Assigned task - With the pictures left aside, write out exactly the lines of the listing below from the line with "Image resolution: width=970" to the line with "Image resolution: width=686", both included, and only those.

Start of Materials provided

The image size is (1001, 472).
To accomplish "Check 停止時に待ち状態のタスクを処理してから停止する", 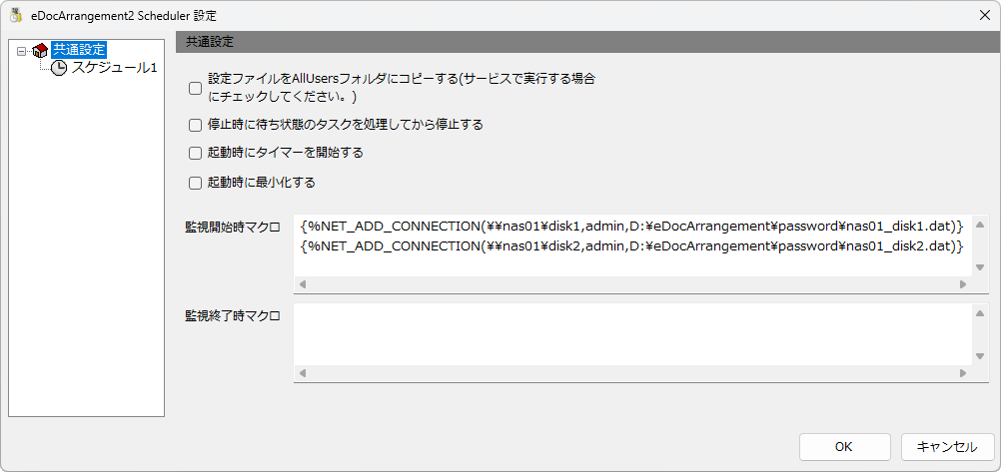I will click(x=196, y=125).
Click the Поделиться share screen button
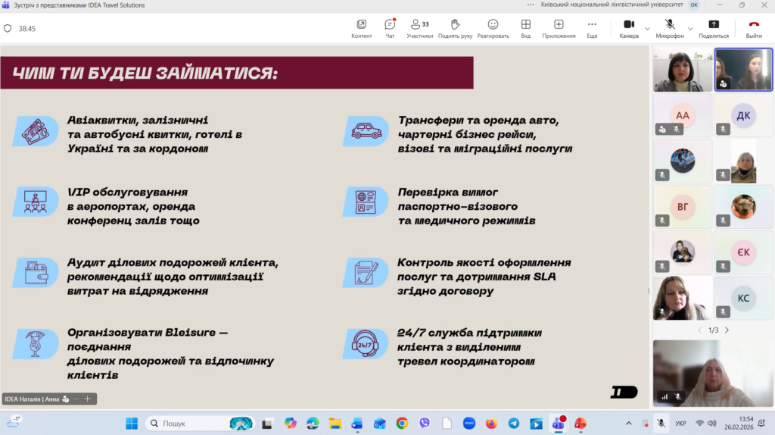Viewport: 775px width, 435px height. 714,28
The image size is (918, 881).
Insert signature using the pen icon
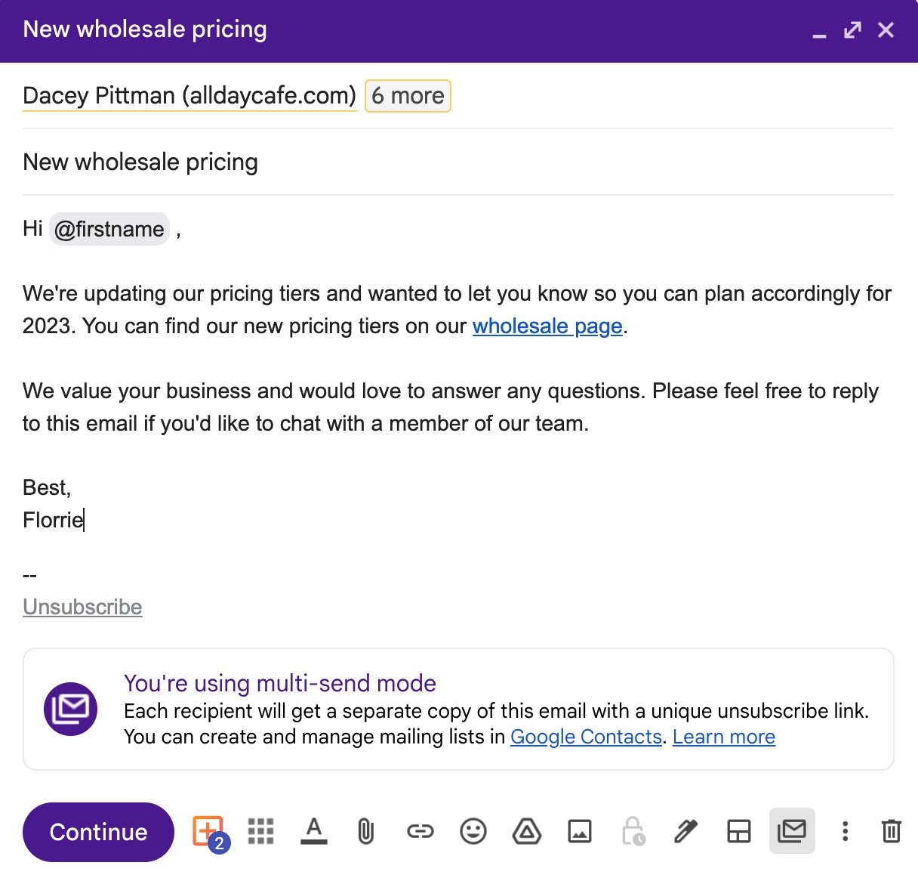pyautogui.click(x=685, y=831)
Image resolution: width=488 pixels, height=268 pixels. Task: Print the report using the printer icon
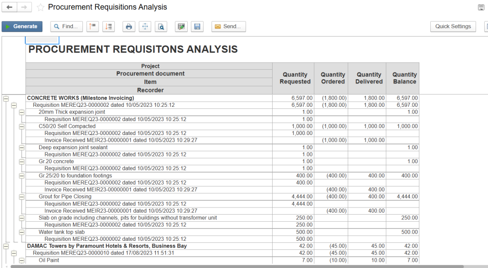tap(129, 27)
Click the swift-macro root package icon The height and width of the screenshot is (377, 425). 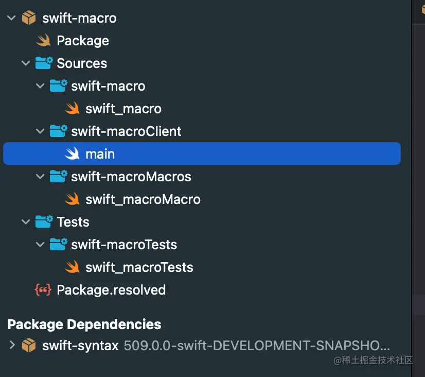pos(29,18)
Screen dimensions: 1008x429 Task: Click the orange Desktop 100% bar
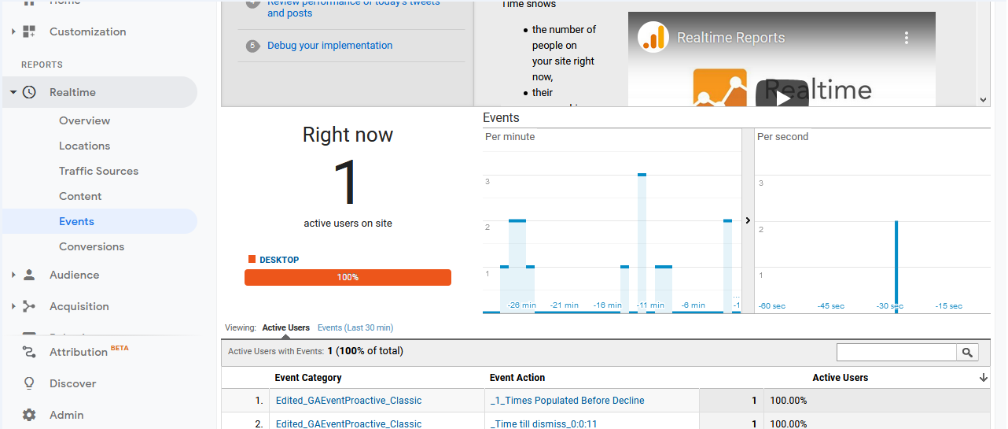click(348, 277)
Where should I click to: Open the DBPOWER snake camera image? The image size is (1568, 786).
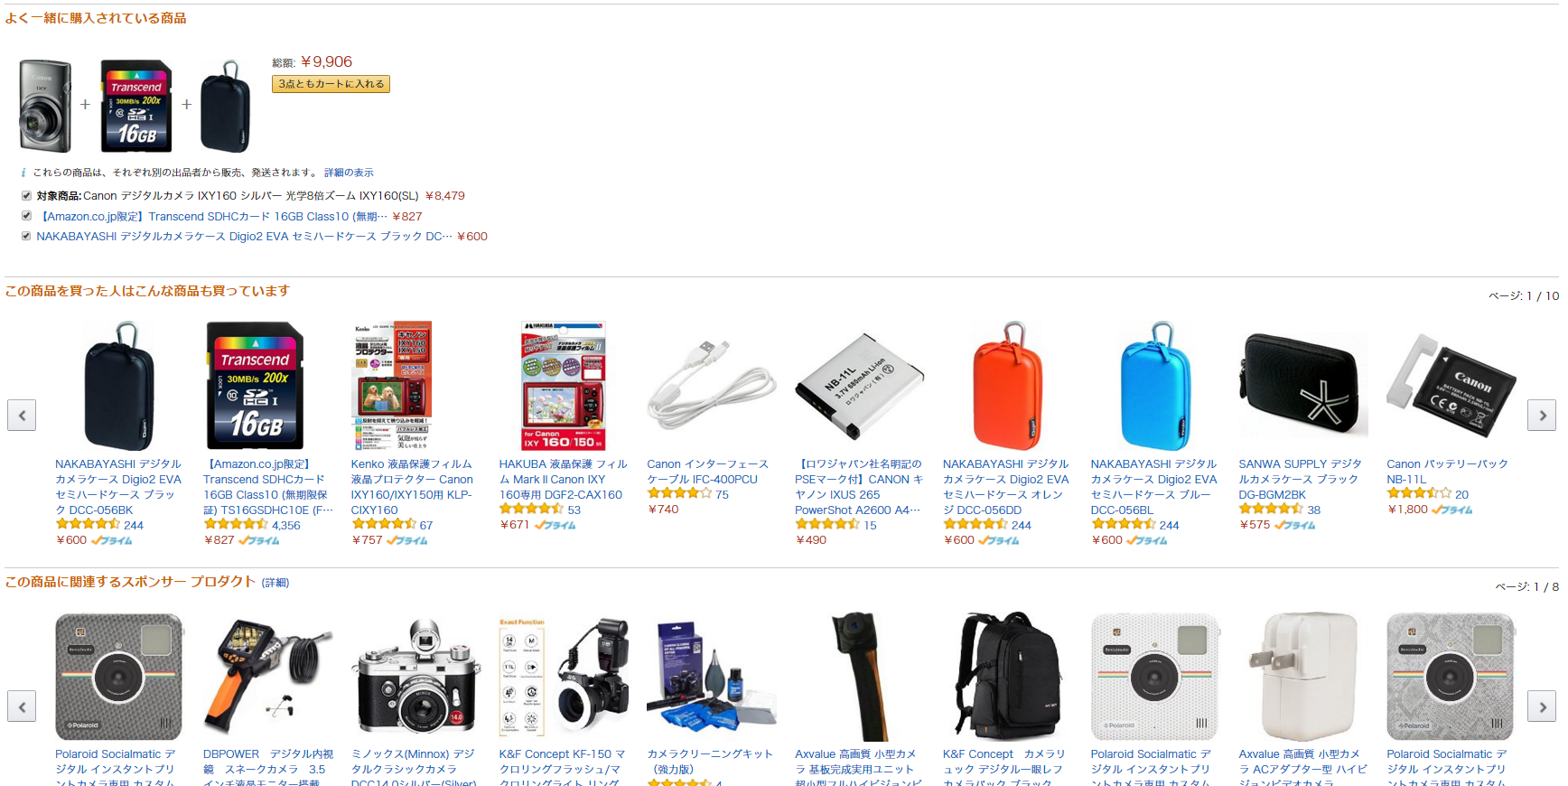[266, 677]
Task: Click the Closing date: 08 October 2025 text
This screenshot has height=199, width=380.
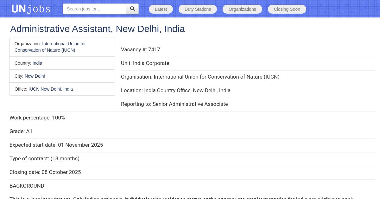Action: pos(45,172)
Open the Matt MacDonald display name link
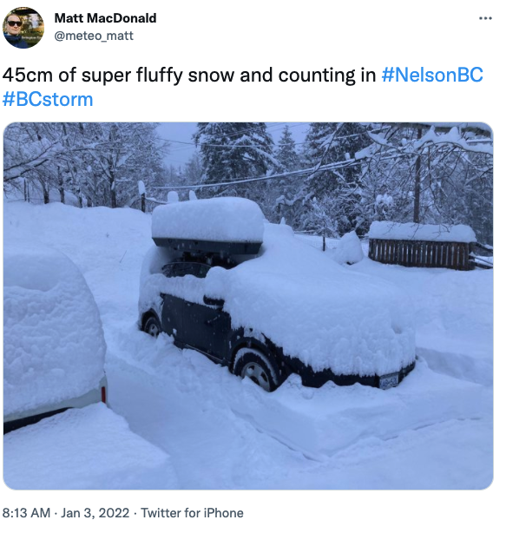Image resolution: width=506 pixels, height=533 pixels. 105,18
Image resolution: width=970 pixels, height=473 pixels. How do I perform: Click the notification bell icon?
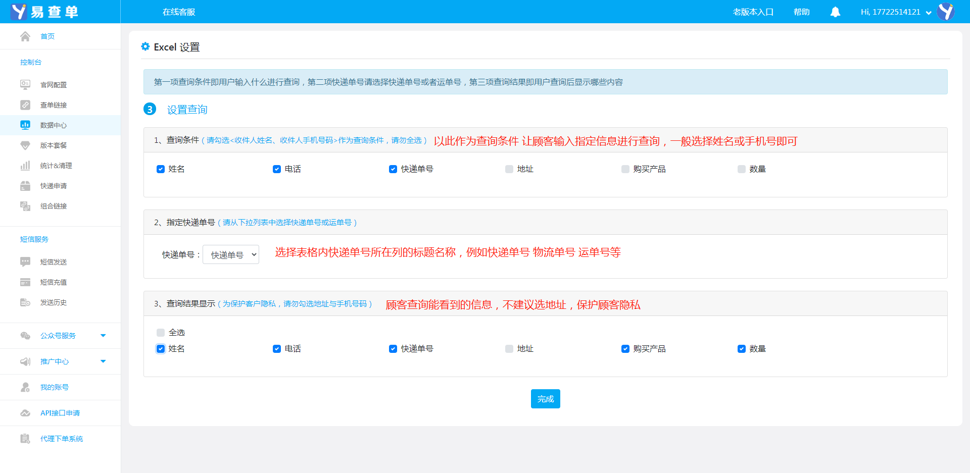pos(835,12)
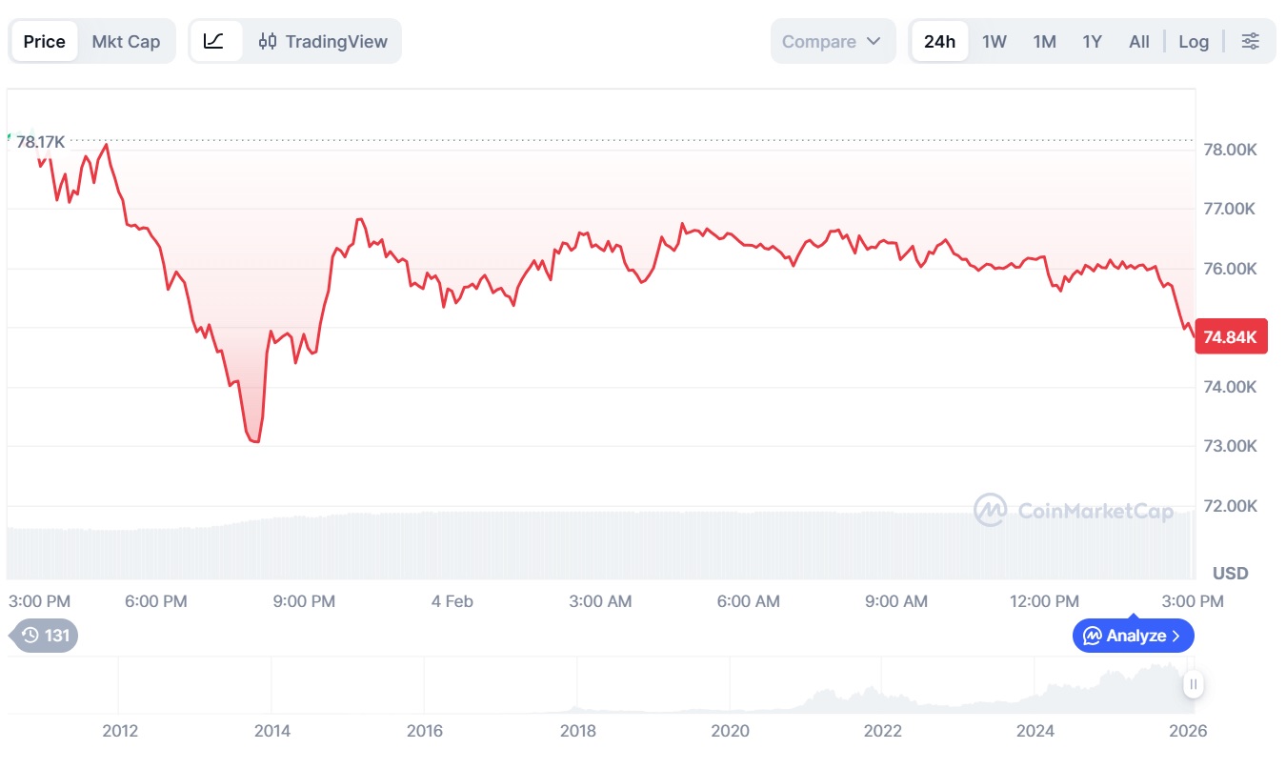Click the AI sparkle icon on Analyze
The image size is (1286, 769).
pos(1092,636)
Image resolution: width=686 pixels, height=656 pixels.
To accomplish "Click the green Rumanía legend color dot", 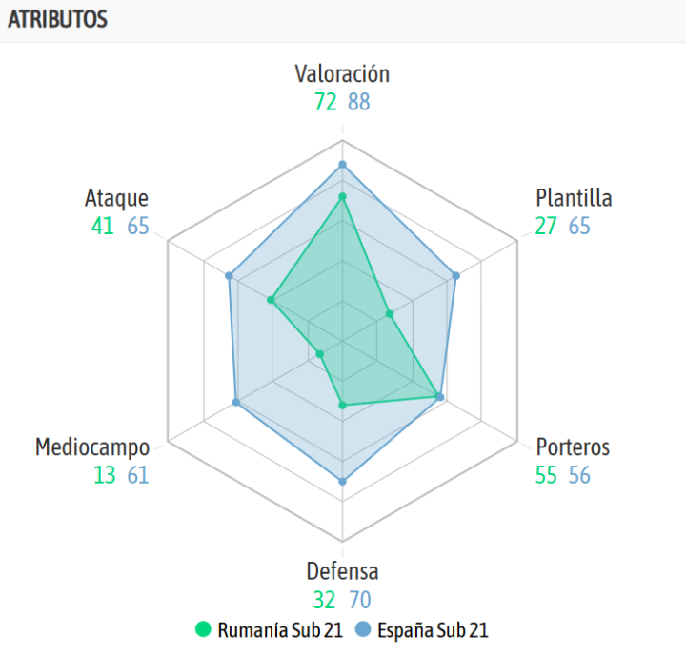I will click(x=203, y=630).
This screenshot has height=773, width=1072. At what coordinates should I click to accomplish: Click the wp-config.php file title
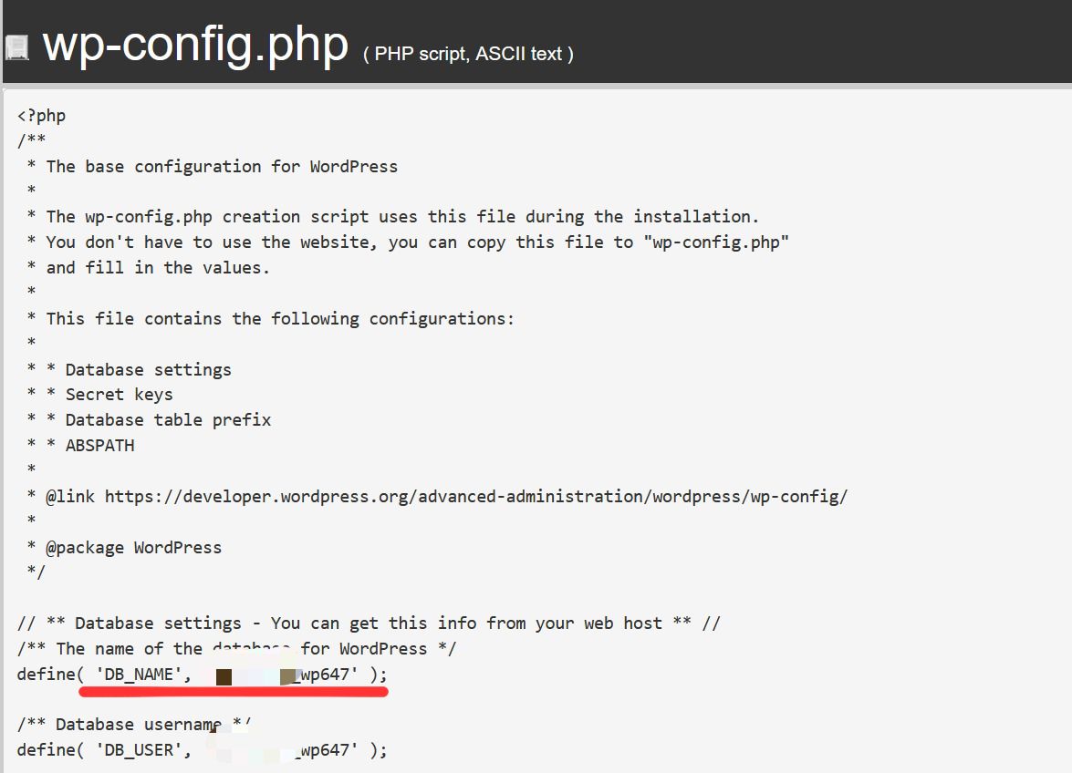point(195,45)

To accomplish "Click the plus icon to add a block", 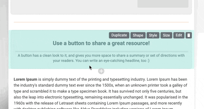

End of Materials provided

Your solution -
Image resolution: width=970 pixels, height=473 pixels. How do I perform: Click the notification bell icon?
pos(835,12)
Click the AI sparkle icon on Analyze
The image size is (1286, 769).
pos(1092,636)
Image resolution: width=686 pixels, height=656 pixels.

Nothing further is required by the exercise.